Austrian flutist (1946–2013)

Wolfgang Schulz (26 February 1946 – 28 March 2013) was an Austrian concert flutist and university lecturer. He was principal flutist of the Vienna Philharmonic and professor at the University of Music and Performing Arts Vienna.

== Life ==
Born in Linz, Schulz, violinist Gerhard Schulz' older brother, received his first flute lessons from 1956 with Christiane Schwamberger and Willi Bauer at the Music School in Linz, followed by training with Rudolf Leitner at the Anton Bruckner Private University. From 1960 to 1964 Schulz studied flute with Hans Reznicek at the then Wiener Musikakademie. In 1964 he won the audition at the Volksoper Wien, was principal flutist of the Vienna Volksoper Orchestra until 1970. From September 1, 1970 he joined the Vienna Volksoper and on 1 March 1973 he finally became a member of the Vienna Philharmonic.

From 1979 Schulz taught flute as a concert subject at the University of Music and Performing Arts Vienna. Among his students were Gisela Mashayekhi-Beer, Christian Landsmann, Elizabeth Pring, Günther Voglmayr, Clemens Gadenstätter, Krzysztof Kaczka, Michael Martin Kofler, Karin Leitner and Helmut Trawöger.

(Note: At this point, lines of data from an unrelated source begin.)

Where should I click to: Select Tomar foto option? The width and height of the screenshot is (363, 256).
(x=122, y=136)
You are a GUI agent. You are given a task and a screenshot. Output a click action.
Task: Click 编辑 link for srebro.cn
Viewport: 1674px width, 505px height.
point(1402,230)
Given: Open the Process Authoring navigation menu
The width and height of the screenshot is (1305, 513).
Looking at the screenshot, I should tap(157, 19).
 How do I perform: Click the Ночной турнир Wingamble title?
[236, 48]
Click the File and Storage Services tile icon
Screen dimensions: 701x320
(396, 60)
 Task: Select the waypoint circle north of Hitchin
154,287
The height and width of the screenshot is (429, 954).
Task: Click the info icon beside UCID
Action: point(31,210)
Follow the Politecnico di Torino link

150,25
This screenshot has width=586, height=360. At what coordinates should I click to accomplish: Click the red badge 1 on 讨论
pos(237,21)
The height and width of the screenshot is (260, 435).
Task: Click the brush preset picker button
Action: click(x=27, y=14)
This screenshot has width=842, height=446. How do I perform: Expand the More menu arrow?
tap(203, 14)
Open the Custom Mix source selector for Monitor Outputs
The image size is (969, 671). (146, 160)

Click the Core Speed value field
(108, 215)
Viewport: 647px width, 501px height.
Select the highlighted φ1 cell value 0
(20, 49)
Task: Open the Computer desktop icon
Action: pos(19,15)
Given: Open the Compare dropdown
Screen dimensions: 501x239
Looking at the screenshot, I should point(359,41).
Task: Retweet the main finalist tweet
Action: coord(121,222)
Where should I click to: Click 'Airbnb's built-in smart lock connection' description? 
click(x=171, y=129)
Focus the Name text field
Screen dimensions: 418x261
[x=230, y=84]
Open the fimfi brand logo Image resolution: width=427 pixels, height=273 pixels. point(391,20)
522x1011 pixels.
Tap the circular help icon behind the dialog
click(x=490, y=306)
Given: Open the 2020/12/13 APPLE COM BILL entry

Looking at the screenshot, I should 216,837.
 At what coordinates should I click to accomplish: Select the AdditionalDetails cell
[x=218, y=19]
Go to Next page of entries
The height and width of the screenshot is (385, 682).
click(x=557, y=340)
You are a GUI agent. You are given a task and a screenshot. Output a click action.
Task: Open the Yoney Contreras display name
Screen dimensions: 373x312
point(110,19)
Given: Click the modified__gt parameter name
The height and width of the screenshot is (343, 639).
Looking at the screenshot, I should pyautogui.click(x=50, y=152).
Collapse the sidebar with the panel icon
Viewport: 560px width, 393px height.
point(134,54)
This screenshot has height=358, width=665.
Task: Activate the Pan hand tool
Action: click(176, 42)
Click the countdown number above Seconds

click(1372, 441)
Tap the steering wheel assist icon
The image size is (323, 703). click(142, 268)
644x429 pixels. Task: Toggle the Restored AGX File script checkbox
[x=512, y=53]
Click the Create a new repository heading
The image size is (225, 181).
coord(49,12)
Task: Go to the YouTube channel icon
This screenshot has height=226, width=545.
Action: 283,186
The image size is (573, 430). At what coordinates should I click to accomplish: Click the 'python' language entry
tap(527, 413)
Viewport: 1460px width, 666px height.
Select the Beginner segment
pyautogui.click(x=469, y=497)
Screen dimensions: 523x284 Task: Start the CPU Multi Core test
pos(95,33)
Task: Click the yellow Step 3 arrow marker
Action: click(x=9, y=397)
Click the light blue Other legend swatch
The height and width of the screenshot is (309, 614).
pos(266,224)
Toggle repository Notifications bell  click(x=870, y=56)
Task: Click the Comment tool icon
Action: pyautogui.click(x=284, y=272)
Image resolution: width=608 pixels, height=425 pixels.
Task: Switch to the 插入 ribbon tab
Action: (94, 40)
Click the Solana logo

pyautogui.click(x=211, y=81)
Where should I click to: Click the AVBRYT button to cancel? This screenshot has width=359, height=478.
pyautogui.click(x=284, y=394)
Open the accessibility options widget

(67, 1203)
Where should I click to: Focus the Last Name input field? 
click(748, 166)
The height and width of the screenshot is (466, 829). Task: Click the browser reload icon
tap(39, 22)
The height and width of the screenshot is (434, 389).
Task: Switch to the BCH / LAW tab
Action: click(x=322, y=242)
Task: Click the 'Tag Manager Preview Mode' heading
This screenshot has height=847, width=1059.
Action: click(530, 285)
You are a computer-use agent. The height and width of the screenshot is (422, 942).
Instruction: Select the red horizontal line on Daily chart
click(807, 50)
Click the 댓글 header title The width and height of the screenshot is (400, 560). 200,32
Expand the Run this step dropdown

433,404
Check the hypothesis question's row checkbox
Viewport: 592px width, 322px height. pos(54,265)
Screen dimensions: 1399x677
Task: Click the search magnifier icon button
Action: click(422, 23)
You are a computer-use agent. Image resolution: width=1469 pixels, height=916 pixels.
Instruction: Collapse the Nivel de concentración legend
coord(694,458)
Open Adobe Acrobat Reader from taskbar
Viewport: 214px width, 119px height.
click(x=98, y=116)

In 1983 he founded the "Ensemble Wien-Berlin", a woodwind quintet consisting of soloists from the Vienna and Berlin Philharmonic, to which he belonged throughout his life. From 1996 he conducted his own festival "Bonheur musical" in Lourmarin, France. In 2000 Schulz founded the music ensemble "Camerata Schulz", which performs in changing line-ups and to which some members of the traditional family of musicians also belong. With his son Matthias Schulz, also a flautist and since 2005 engaged in the Vienna State Opera Stage Orchestra, he performed together again and again.

Schulz died on 28 March 2013 at the age of 67 years in the Vienna General Hospital.

== Honours ==
- 2007: Decoration of Honour for Services to the Republic of Austria.